## Dataset records

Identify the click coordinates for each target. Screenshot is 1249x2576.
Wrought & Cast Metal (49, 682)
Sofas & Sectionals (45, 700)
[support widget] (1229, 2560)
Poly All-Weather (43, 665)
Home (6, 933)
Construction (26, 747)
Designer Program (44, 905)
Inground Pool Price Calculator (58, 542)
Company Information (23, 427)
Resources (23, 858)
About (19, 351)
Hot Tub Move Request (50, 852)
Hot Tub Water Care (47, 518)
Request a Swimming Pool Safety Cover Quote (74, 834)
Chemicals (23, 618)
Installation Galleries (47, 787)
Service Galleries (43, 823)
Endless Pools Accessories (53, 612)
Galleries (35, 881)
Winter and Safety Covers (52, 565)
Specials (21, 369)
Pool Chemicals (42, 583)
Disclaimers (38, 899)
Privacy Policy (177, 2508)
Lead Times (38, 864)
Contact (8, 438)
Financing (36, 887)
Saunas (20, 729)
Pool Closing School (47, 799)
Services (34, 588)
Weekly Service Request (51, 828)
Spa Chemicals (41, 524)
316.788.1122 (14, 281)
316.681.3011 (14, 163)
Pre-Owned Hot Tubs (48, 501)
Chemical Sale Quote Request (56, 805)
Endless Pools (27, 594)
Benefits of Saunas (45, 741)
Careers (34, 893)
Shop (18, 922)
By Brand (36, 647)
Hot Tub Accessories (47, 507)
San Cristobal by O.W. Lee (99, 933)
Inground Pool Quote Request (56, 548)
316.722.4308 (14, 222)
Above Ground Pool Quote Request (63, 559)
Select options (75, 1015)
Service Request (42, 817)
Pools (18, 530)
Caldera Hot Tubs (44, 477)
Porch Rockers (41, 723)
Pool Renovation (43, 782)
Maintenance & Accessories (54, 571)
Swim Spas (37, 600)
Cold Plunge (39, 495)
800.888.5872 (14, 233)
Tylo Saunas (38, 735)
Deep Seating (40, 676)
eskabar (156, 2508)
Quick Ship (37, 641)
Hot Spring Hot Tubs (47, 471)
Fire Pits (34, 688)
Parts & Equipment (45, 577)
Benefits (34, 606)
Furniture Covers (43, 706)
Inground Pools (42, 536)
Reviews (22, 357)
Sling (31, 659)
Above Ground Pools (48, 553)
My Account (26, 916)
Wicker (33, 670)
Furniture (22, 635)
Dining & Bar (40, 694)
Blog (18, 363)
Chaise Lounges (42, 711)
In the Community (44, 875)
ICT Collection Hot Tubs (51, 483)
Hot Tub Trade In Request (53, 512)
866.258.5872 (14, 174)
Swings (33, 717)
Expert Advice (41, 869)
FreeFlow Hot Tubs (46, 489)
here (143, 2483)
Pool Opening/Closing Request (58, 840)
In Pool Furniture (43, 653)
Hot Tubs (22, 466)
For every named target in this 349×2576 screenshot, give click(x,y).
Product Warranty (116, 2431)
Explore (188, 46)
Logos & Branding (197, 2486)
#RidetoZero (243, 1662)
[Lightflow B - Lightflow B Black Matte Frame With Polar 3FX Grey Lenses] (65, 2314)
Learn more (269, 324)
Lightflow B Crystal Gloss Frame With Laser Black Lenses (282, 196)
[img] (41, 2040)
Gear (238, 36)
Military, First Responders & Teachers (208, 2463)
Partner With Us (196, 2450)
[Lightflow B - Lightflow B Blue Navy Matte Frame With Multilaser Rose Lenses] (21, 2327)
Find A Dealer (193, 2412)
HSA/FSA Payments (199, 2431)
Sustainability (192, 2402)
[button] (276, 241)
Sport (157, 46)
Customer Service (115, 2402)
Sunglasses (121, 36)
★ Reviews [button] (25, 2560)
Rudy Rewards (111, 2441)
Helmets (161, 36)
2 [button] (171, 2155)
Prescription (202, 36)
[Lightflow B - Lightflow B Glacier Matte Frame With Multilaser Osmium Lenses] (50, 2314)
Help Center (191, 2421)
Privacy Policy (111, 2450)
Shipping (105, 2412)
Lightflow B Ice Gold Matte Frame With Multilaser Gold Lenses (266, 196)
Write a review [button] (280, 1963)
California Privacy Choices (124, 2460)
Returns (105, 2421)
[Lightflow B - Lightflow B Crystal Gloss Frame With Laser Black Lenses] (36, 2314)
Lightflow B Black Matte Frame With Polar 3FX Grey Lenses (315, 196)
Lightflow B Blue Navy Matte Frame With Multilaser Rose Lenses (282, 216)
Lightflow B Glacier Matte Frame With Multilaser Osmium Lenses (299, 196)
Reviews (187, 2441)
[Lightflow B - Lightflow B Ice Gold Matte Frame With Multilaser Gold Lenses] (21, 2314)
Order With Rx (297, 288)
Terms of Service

## INSTRUCTIONS TO FOLLOW
Would you please copy out every line of the data exactly?

## THE COMPLETED TASK
Identify the click coordinates for each target. Screenshot is 1249x2576.
Wrought & Cast Metal (49, 682)
Sofas & Sectionals (45, 700)
[support widget] (1229, 2560)
Poly All-Weather (43, 665)
Home (6, 933)
Construction (26, 747)
Designer Program (44, 905)
Inground Pool Price Calculator (58, 542)
Company Information (23, 427)
Resources (23, 858)
About (19, 351)
Hot Tub Move Request (50, 852)
Hot Tub Water Care (47, 518)
Request a Swimming Pool Safety Cover Quote (74, 834)
Chemicals (23, 618)
Installation Galleries (47, 787)
Service Galleries (43, 823)
Endless Pools Accessories (53, 612)
Galleries (35, 881)
Winter and Safety Covers (52, 565)
Specials (21, 369)
Pool Chemicals (42, 583)
Disclaimers (38, 899)
Privacy Policy (177, 2508)
Lead Times (38, 864)
Contact (8, 438)
Financing (36, 887)
Saunas (20, 729)
Pool Closing School (47, 799)
Services (34, 588)
Weekly Service Request (51, 828)
Spa Chemicals (41, 524)
316.788.1122 (14, 281)
316.681.3011 (14, 163)
Pre-Owned Hot Tubs (48, 501)
Chemical Sale Quote Request (56, 805)
Endless Pools (27, 594)
Benefits of Saunas (45, 741)
Careers (34, 893)
Shop (18, 922)
By Brand (36, 647)
Hot Tub Accessories (47, 507)
San Cristobal by O.W. Lee (99, 933)
Inground Pool Quote Request (56, 548)
316.722.4308 (14, 222)
Above Ground Pool Quote Request (63, 559)
Select options (75, 1015)
Service Request (42, 817)
Pools (18, 530)
Caldera Hot Tubs (44, 477)
Porch Rockers (41, 723)
Pool Renovation (43, 782)
Maintenance & Accessories (54, 571)
Swim Spas (37, 600)
Cold Plunge (39, 495)
800.888.5872 (14, 233)
Tylo Saunas (38, 735)
Deep Seating (40, 676)
eskabar (156, 2508)
Quick Ship (37, 641)
Hot Spring Hot Tubs (47, 471)
Fire Pits (34, 688)
Parts & Equipment (45, 577)
Benefits (34, 606)
Furniture Covers (43, 706)
Inground Pools (42, 536)
Reviews (22, 357)
Sling (31, 659)
Above Ground Pools (48, 553)
My Account (26, 916)
Wicker (33, 670)
Furniture (22, 635)
Dining & Bar (40, 694)
Blog (18, 363)
Chaise Lounges (42, 711)
In the Community (44, 875)
ICT Collection Hot Tubs (51, 483)
Hot Tub Trade In Request (53, 512)
866.258.5872 (14, 174)
Swings (33, 717)
Expert Advice (41, 869)
FreeFlow Hot Tubs (46, 489)
here (143, 2483)
Pool Opening/Closing Request (58, 840)
In Pool Furniture (43, 653)
Hot Tubs (22, 466)
For every named target in this 349×2576 screenshot, give click(x,y).
Product Warranty (116, 2431)
Explore (188, 46)
Logos & Branding (197, 2486)
#RidetoZero (243, 1662)
[Lightflow B - Lightflow B Black Matte Frame With Polar 3FX Grey Lenses] (65, 2314)
Learn more (269, 324)
Lightflow B Crystal Gloss Frame With Laser Black Lenses (282, 196)
[img] (41, 2040)
Gear (238, 36)
Military, First Responders & Teachers (208, 2463)
Partner With Us (196, 2450)
[Lightflow B - Lightflow B Blue Navy Matte Frame With Multilaser Rose Lenses] (21, 2327)
Find A Dealer (193, 2412)
HSA/FSA Payments (199, 2431)
Sustainability (192, 2402)
[button] (276, 241)
Sport (157, 46)
Customer Service (115, 2402)
Sunglasses (121, 36)
★ Reviews [button] (25, 2560)
Rudy Rewards (111, 2441)
Helmets (161, 36)
2 [button] (171, 2155)
Prescription (202, 36)
[Lightflow B - Lightflow B Glacier Matte Frame With Multilaser Osmium Lenses] (50, 2314)
Help Center (191, 2421)
Privacy Policy (111, 2450)
Shipping (105, 2412)
Lightflow B Ice Gold Matte Frame With Multilaser Gold Lenses (266, 196)
Write a review [button] (280, 1963)
California Privacy Choices (124, 2460)
Returns (105, 2421)
[Lightflow B - Lightflow B Crystal Gloss Frame With Laser Black Lenses] (36, 2314)
Lightflow B Black Matte Frame With Polar 3FX Grey Lenses (315, 196)
Lightflow B Blue Navy Matte Frame With Multilaser Rose Lenses (282, 216)
Lightflow B Glacier Matte Frame With Multilaser Osmium Lenses (299, 196)
Reviews (187, 2441)
[Lightflow B - Lightflow B Ice Gold Matte Frame With Multilaser Gold Lenses] (21, 2314)
Order With Rx (297, 288)
Terms of Service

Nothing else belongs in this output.